- What you should do
Reproduce every line of the material below verbatim, leaving out the picture.

- Given information

>>>

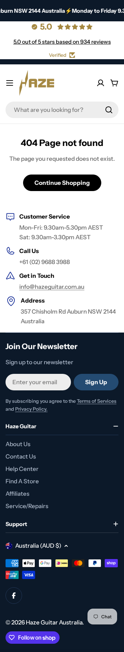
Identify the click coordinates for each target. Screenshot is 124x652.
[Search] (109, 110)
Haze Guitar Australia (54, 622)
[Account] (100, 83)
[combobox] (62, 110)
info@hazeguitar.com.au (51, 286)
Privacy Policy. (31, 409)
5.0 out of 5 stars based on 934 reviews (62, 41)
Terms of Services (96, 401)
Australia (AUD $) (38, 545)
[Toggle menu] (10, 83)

<<<

- Output for this exercise
Identify the click coordinates for each target. Screenshot is 124x652.
[Search] (109, 110)
Haze Guitar Australia (54, 622)
[Account] (100, 83)
[combobox] (62, 110)
info@hazeguitar.com.au (51, 286)
Privacy Policy. (31, 409)
5.0 out of 5 stars based on 934 reviews (62, 41)
Terms of Services (96, 401)
Australia (AUD $) (38, 545)
[Toggle menu] (10, 83)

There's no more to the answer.